:: What you have to do ::
Copy out, without any change, the rows from the line containing "Click the checkmark beside Invisalign" through the line containing "(x=663, y=815)", including both of those lines.

>> Begin

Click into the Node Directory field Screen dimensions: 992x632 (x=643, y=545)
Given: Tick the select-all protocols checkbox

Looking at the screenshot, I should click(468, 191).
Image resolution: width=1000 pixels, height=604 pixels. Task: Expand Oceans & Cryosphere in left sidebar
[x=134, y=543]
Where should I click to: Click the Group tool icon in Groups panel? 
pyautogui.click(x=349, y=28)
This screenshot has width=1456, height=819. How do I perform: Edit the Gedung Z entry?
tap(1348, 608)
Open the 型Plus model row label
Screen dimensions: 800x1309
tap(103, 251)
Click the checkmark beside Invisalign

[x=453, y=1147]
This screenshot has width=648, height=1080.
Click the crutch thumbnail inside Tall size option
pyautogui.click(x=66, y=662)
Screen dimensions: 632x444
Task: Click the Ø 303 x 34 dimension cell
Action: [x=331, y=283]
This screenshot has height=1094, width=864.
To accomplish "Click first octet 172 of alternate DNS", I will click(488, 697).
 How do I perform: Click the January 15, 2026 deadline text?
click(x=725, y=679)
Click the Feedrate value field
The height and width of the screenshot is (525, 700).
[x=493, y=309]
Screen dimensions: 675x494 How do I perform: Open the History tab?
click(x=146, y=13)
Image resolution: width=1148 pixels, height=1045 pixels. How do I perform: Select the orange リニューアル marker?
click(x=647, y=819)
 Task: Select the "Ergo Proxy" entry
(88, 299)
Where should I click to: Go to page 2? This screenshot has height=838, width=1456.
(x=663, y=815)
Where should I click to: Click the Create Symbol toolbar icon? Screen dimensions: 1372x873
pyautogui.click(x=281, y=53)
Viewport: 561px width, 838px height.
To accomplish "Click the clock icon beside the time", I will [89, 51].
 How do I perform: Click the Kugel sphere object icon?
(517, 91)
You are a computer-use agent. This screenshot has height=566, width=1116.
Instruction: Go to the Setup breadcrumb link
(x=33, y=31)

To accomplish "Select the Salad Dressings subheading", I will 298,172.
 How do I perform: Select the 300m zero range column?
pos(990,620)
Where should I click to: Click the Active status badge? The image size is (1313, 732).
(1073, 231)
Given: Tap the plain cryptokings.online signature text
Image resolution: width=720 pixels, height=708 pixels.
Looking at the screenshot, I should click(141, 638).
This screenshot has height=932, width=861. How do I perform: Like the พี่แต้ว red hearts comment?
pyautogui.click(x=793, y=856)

>> End

:: Exercise output ::
Click the checkmark beside Invisalign

[x=453, y=1147]
This screenshot has width=648, height=1080.
Click the crutch thumbnail inside Tall size option
pyautogui.click(x=66, y=662)
Screen dimensions: 632x444
Task: Click the Ø 303 x 34 dimension cell
Action: [x=331, y=283]
This screenshot has height=1094, width=864.
To accomplish "Click first octet 172 of alternate DNS", I will click(488, 697).
 How do I perform: Click the January 15, 2026 deadline text?
click(x=725, y=679)
Click the Feedrate value field
The height and width of the screenshot is (525, 700).
[x=493, y=309]
Screen dimensions: 675x494 How do I perform: Open the History tab?
click(x=146, y=13)
Image resolution: width=1148 pixels, height=1045 pixels. How do I perform: Select the orange リニューアル marker?
click(x=647, y=819)
 Task: Select the "Ergo Proxy" entry
(88, 299)
Where should I click to: Go to page 2? This screenshot has height=838, width=1456.
(x=663, y=815)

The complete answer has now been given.